A work environment that allows junior researchers to conduct research at their own discretion

After joining the Company, Kataoka was assigned to research into the creation of proteins that would become drug targets. These proteins are used for screening of molecules that provide the seeds of new drugs and for analyzing drug actions. ‘The company has many drug discovery projects currently in progress, and one researcher is assigned to each of those projects for the preparation of proteins. Chugai Pharmaceutical has a corporate culture in which young employees are given responsibility for important tasks. I also participated in a project under a senior colleague’s guidance in the first year, and from my second year, I was assigned to all of the protein preparation work for that project. More than I had ever imagined, the environment allows me to conduct research at my own discretion from a young age. This is another huge part of the appeal of Chugai Pharmaceutical.

In particular, target proteins are indispensable for mid-sized molecule drugs, which are the next-generation drugs that are the focus of much of Chugai Pharmaceutical’s work. The responsibility placed on the shoulders of Kamioka and her fellow researchers has become greater than ever. ‘Target proteins are prepared by inserting the genes of the proteins we want to make into cells. In many cases, even though, at first glance, the target protein seems to have been perfectly formed, we aren’t able to analyze the protein structure. It feels wonderful when we are able to overcome problems like that. When a project is struggling to obtain candidate molecules, the people who handle the target proteins will give them some ideas about where the problem might lie. It always makes me happy when those suggestions are accepted and ultimately help solve the problem.’ Kamioka says that she needs to deepen her knowledge of pharmacology and compounds even further for her to make beneficial proposals to the people creating drug molecules. The Research Division often holds workshops delivered by experts in various fields. Kamioka actively participates in those workshops in an effort to increase her knowledge.

A desire to help patients by creating new proteins used for drugs

Kamioka says that Chugai Pharmaceutical is investing aggressively in the establishment of its research environment, and that this has also boosted her motivation toward research significantly. ‘In particular, we have made a great deal of progress in the introduction of automation technology. Previously, protein preparation had been done manually, so at most, we could only process 10 to 20 proteins at one time. Now, thanks to automation, we are able to prepare 500 to 1,000 proteins a week, which allows us to try things that, previously, we had physically been unable to do.

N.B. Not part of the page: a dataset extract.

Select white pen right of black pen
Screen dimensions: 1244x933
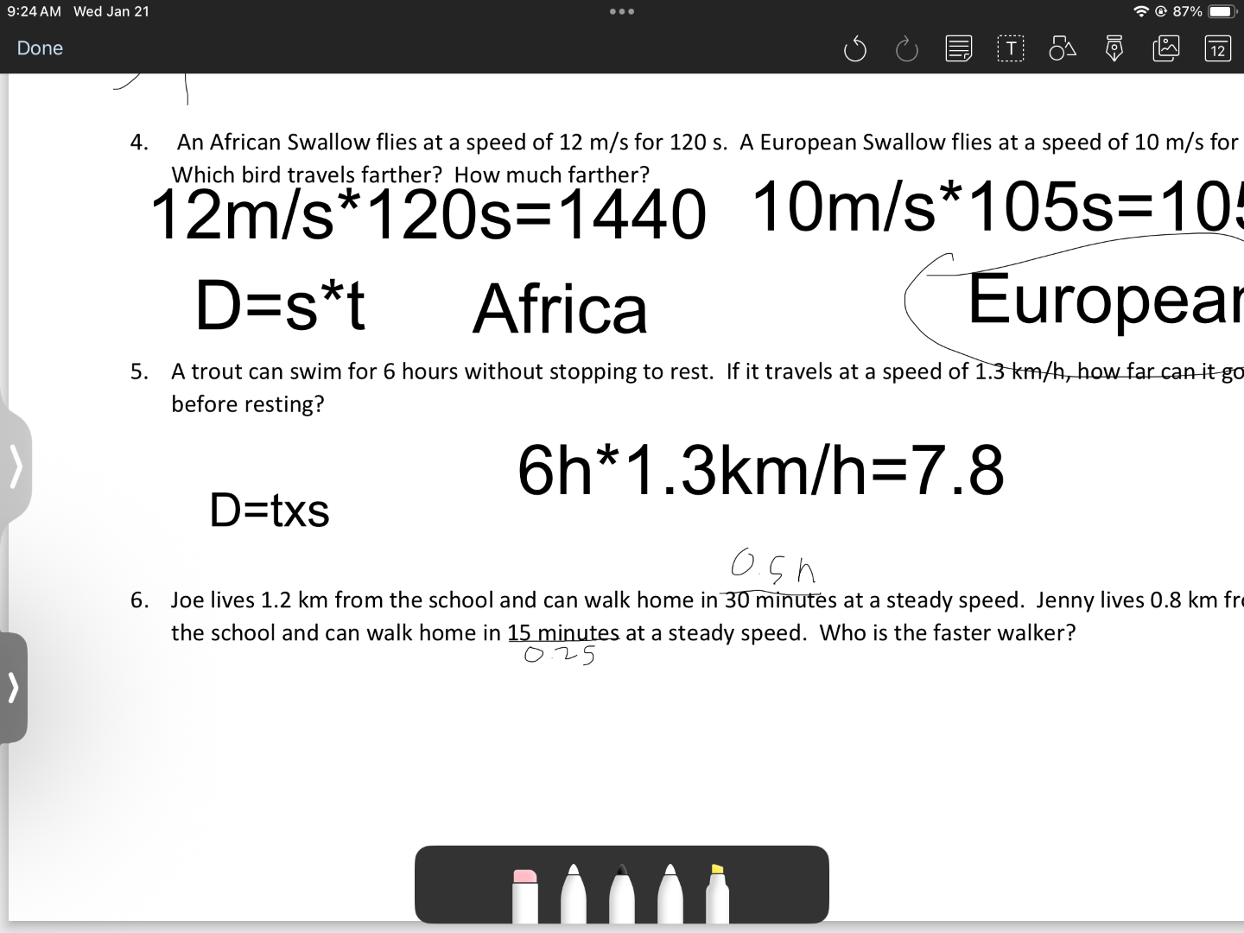click(670, 894)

On the other hand, the volume of data to be analyzed has also grown enormously, so we will work in collaboration with the data science group to develop efficient analysis tools using machine learning and other technologies.’

At Chugai Pharmaceutical, Kamioka is enjoying to the full the fun of research work that she had savored as a student. She says that she will be able to contribute to drug discovery by delving more deeply into her current work, the creation of target proteins. ‘Quite often, even though we might be able to disrupt the function of the target protein, testing in mice during non-clinical development does not go well. If we can bridge that gap, we will be able to speed up the pace of drug discovery. I am currently engaged in the production of target proteins for drugs, but in the future, I hope to create new proteins other than antibody drugs myself that will help for patients as therapeutics themselves. That is my great ambition.’

*The contents of this article, and the divisions that the people featured in this article belonged to and the names of those divisions are current as of the time of the interview.